[Opening RECORDS PROVIDED section]
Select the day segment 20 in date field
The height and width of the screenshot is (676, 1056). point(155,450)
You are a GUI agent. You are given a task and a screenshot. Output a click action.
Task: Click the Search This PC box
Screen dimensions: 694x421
[Closing RECORDS PROVIDED section]
» **TASK REQUIREMENTS**: Reproduce every record above exactly.

» **ANSWER BELOW**:
Select the day segment 20 in date field
The height and width of the screenshot is (676, 1056). point(155,450)
You are a GUI agent. You are given a task and a screenshot. Output a click action.
Task: Click the Search This PC box
Screen dimensions: 694x421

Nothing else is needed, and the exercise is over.